Nikita · January 9, 2013 at 9:16 pm

Good write up and great topic Joe! I think that this is an interesting debate, and there is a good discussion as well on this week’s emcrit website that you can read at this link: http://emcrit.org/blogpost/rant-video-laryngoscopy/. This was a “rank” that one of the listeners sent to Weingart about techniques regarding video and glidescope, and the commentary was also enlightening.

To answer your question Joe – I do think the glidescope should be used in training, there is comfort in knowing what is being visualized.

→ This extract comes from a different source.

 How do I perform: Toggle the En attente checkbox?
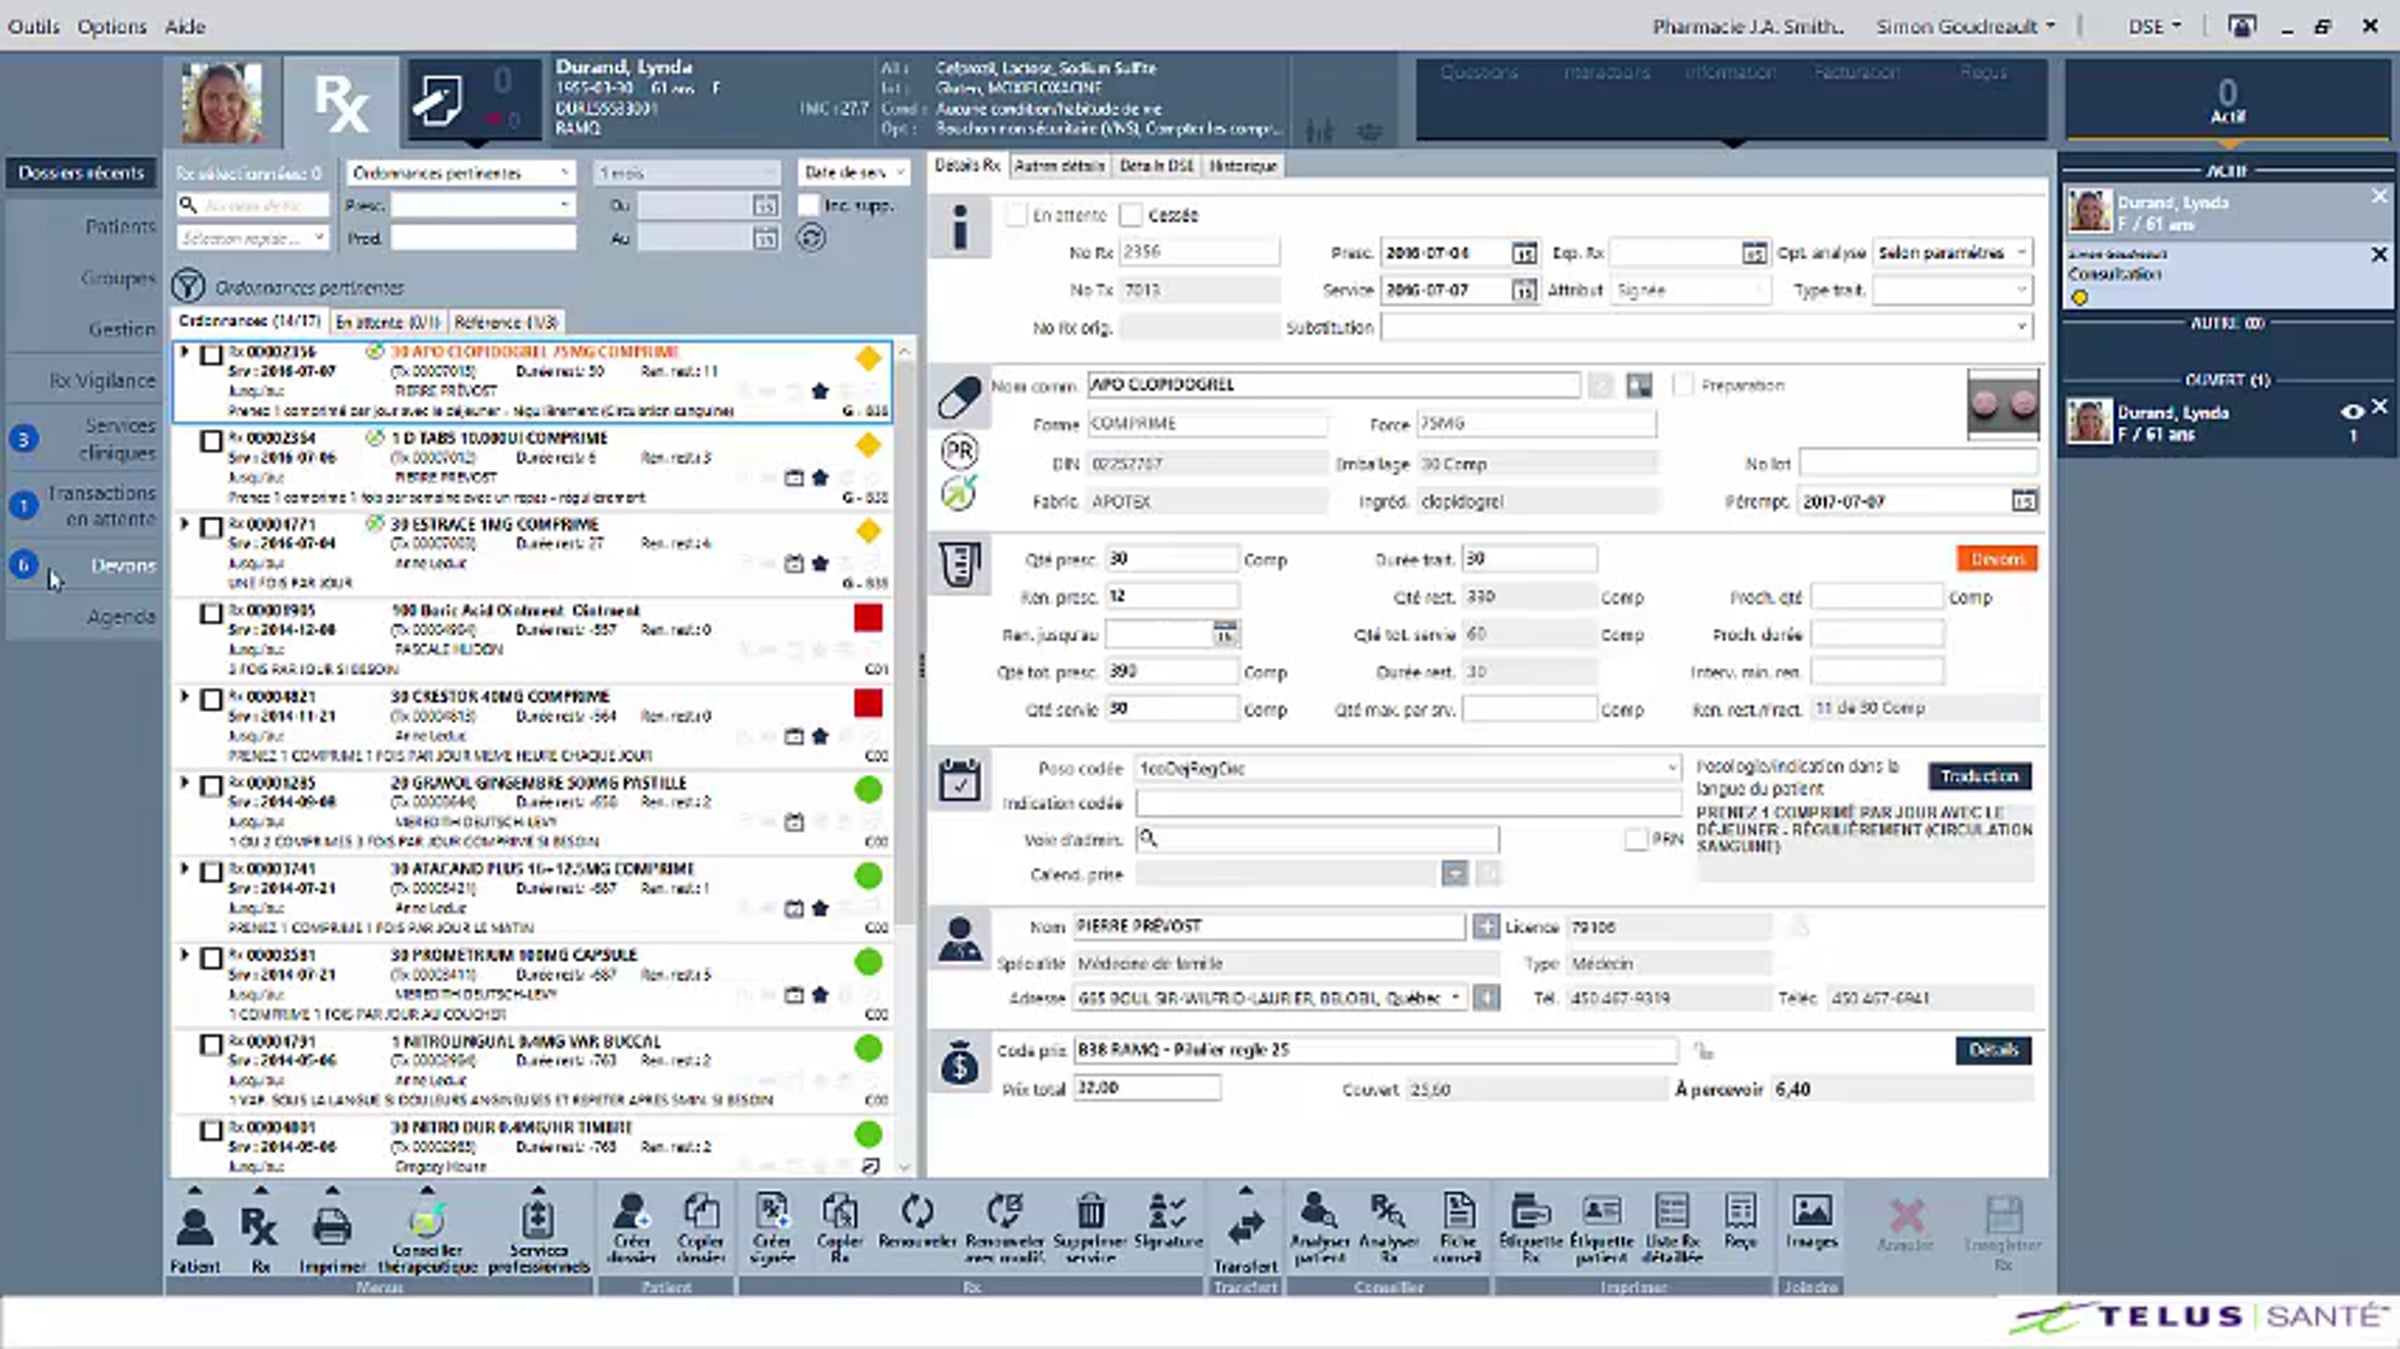click(1017, 215)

There is a HUGE caveat though, and i tell this to all of the juniors I work with, and that link / rant addresses it as well. It is a very different technique to intubate with direct vs video.. when I was a junior I only did direct and so I was able to practice the physical maneuvers. But now the current juniors will be using both, if not more video.. and they will have to learn two different techniques, and learn is well. So it may be more difficult to get the hand/eye coordination, physical memory down to complete the task of intubation. I remind all of my juniors to be very wary of this important distinction.

Nikita

jwillis · January 18, 2013 at 1:44 pm

I listened to this podcast recently. It made me think a lot about this issue especially as an upcoming attending. I think we still need to teach residents/juniors how to do direct laryngoscopy.

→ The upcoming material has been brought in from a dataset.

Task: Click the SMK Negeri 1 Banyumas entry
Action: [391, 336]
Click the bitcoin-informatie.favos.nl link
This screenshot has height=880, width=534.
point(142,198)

We have the c-mac device in county (I believe it is still operational) that I feel is not utilized enough and can be a good for direct laryngoscopy skill teaching and video laryngoscopy as described in the EMRAP podcast.

Something I have heard from colleagues in other institutions is the use of glidescope in trauma airways should be standard especially with cspine stabilization. Obviously this is dependent on how bloody the airway is but I think it is something I am trying to incorporate in my practice.

Bottom line I agree with Niki that residents need to learn both skills.